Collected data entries
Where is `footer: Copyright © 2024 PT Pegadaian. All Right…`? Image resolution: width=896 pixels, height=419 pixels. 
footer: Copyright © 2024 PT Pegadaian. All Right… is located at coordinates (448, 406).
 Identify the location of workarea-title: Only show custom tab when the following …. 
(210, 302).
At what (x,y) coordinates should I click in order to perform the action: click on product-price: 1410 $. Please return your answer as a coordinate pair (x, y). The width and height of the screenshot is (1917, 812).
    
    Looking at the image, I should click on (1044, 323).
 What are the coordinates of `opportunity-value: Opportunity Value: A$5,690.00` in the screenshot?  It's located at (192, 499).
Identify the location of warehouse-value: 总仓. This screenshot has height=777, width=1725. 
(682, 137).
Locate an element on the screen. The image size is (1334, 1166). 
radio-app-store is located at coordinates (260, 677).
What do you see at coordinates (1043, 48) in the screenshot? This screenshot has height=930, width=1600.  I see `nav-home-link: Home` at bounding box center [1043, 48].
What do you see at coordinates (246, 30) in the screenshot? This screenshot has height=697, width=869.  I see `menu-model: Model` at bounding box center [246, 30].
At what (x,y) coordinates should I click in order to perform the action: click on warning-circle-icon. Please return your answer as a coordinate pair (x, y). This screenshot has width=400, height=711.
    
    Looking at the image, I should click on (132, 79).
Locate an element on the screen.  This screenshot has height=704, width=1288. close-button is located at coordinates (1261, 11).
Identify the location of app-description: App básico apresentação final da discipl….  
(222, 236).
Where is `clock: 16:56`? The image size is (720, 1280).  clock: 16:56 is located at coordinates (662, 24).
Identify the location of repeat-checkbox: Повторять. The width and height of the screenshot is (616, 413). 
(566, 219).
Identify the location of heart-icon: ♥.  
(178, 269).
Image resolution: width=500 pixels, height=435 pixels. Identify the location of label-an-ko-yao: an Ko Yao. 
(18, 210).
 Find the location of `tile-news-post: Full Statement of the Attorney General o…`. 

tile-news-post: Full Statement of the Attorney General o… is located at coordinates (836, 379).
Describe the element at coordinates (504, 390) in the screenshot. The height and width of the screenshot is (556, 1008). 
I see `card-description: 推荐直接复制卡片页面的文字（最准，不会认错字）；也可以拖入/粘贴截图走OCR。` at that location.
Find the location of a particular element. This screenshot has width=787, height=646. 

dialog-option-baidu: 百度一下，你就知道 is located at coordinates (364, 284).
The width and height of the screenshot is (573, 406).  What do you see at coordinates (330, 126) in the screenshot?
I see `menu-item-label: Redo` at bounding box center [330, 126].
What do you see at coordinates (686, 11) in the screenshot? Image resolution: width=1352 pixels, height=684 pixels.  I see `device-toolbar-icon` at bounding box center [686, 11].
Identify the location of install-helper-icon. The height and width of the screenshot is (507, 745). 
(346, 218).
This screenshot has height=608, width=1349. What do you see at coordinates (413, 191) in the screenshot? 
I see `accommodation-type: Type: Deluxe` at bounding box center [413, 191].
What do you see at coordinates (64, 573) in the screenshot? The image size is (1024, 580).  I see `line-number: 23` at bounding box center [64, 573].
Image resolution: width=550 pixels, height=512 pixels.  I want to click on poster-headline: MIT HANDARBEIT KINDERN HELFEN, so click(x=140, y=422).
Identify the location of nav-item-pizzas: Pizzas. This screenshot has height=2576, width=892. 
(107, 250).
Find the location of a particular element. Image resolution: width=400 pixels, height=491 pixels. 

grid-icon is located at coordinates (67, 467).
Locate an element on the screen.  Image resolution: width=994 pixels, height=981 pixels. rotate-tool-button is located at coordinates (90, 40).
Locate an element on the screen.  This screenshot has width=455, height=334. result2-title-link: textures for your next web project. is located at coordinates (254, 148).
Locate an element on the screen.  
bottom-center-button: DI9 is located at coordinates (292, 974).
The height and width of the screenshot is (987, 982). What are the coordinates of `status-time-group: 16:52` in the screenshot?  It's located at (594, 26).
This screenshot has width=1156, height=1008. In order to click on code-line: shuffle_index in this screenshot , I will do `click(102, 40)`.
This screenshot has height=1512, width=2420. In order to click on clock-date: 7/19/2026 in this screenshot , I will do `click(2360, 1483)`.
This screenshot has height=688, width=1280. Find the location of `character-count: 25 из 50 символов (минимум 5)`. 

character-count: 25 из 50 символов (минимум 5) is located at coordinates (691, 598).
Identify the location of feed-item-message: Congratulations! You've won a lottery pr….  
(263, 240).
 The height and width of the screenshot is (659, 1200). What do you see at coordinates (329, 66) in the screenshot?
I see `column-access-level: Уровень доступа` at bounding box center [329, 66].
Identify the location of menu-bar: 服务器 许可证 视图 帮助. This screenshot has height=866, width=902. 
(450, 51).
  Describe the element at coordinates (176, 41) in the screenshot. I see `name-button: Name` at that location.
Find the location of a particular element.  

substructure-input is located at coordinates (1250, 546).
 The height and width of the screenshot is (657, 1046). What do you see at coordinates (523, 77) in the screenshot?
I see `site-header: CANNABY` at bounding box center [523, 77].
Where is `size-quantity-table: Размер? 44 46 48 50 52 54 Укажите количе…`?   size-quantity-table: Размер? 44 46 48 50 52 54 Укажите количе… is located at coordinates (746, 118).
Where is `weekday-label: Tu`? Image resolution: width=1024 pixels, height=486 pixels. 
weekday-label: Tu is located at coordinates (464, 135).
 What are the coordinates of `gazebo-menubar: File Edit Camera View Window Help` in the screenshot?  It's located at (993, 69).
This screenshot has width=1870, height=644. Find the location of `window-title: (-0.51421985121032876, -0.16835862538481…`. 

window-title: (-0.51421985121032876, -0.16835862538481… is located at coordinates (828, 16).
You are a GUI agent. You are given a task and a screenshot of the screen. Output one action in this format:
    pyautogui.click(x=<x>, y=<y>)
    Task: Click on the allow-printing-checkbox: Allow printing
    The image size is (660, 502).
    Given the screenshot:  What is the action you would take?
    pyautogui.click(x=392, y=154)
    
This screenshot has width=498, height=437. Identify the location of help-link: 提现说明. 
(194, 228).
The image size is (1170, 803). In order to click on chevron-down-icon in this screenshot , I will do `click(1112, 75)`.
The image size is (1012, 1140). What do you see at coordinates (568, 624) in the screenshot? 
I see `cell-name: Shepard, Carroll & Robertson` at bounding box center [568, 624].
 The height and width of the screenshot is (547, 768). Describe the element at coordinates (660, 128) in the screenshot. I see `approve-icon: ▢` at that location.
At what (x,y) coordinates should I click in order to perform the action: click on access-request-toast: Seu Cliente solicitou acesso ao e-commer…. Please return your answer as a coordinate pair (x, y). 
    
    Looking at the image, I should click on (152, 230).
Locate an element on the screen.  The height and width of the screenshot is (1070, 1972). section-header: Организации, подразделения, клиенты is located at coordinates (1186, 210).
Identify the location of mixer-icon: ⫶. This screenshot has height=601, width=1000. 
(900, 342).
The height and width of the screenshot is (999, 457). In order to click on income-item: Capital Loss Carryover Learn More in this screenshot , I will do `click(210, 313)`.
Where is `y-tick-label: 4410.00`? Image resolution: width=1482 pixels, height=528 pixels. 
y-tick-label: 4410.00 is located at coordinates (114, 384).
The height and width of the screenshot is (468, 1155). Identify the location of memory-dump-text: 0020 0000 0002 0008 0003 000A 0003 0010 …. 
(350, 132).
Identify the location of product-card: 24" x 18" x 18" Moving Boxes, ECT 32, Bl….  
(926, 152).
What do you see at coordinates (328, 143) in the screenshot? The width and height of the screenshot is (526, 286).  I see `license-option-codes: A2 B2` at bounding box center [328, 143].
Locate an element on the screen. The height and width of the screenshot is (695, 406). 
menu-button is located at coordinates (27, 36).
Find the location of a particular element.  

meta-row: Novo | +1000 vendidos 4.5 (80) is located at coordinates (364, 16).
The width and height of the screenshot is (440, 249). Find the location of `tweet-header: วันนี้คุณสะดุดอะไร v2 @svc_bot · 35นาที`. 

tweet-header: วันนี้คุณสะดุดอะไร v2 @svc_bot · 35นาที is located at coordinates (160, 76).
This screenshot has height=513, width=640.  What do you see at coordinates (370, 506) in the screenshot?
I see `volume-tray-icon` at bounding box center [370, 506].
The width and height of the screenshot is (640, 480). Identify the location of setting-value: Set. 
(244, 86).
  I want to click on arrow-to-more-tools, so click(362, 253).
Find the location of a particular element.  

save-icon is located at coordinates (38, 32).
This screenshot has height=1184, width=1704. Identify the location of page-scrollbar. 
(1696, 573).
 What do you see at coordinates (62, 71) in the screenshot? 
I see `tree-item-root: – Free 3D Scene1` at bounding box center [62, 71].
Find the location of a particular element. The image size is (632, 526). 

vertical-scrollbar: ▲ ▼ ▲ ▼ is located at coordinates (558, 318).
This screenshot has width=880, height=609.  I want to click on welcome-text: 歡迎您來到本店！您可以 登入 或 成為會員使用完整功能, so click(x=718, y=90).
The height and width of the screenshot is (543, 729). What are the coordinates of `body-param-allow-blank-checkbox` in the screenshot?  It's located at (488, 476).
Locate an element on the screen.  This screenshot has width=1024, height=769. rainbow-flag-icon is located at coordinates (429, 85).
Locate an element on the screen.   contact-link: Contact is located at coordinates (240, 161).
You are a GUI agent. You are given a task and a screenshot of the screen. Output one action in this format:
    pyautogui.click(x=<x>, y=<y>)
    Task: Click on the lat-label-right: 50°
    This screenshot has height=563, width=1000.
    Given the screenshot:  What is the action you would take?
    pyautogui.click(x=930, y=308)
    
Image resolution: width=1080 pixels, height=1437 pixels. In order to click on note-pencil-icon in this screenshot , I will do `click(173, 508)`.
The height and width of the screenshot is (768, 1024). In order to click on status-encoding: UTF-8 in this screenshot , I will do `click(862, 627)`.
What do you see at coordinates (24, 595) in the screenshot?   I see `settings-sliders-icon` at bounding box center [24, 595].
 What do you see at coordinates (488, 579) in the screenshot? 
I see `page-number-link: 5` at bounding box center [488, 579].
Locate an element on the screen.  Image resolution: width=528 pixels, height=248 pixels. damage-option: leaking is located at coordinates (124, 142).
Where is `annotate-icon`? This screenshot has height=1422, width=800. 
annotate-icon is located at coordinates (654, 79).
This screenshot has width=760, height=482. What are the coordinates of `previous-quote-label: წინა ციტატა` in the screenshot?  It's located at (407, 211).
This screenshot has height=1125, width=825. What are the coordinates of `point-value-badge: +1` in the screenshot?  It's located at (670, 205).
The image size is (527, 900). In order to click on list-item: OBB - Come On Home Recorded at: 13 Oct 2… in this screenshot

### TO DO
Reproduce the records word for word, from the first line down to and including the line that contains "coordinates (662, 24).".

### OUTPUT BELOW
Where is `footer: Copyright © 2024 PT Pegadaian. All Right…`? Image resolution: width=896 pixels, height=419 pixels. 
footer: Copyright © 2024 PT Pegadaian. All Right… is located at coordinates (448, 406).
 Identify the location of workarea-title: Only show custom tab when the following …. 
(210, 302).
At what (x,y) coordinates should I click in order to perform the action: click on product-price: 1410 $. Please return your answer as a coordinate pair (x, y). The width and height of the screenshot is (1917, 812).
    
    Looking at the image, I should click on (1044, 323).
 What are the coordinates of `opportunity-value: Opportunity Value: A$5,690.00` in the screenshot?  It's located at (192, 499).
Identify the location of warehouse-value: 总仓. This screenshot has height=777, width=1725. 
(682, 137).
Locate an element on the screen. The image size is (1334, 1166). 
radio-app-store is located at coordinates (260, 677).
What do you see at coordinates (1043, 48) in the screenshot? This screenshot has height=930, width=1600.  I see `nav-home-link: Home` at bounding box center [1043, 48].
What do you see at coordinates (246, 30) in the screenshot? This screenshot has height=697, width=869.  I see `menu-model: Model` at bounding box center [246, 30].
At what (x,y) coordinates should I click in order to perform the action: click on warning-circle-icon. Please return your answer as a coordinate pair (x, y). This screenshot has width=400, height=711.
    
    Looking at the image, I should click on (132, 79).
Locate an element on the screen.  This screenshot has height=704, width=1288. close-button is located at coordinates (1261, 11).
Identify the location of app-description: App básico apresentação final da discipl….  
(222, 236).
Where is `clock: 16:56`? The image size is (720, 1280).  clock: 16:56 is located at coordinates (662, 24).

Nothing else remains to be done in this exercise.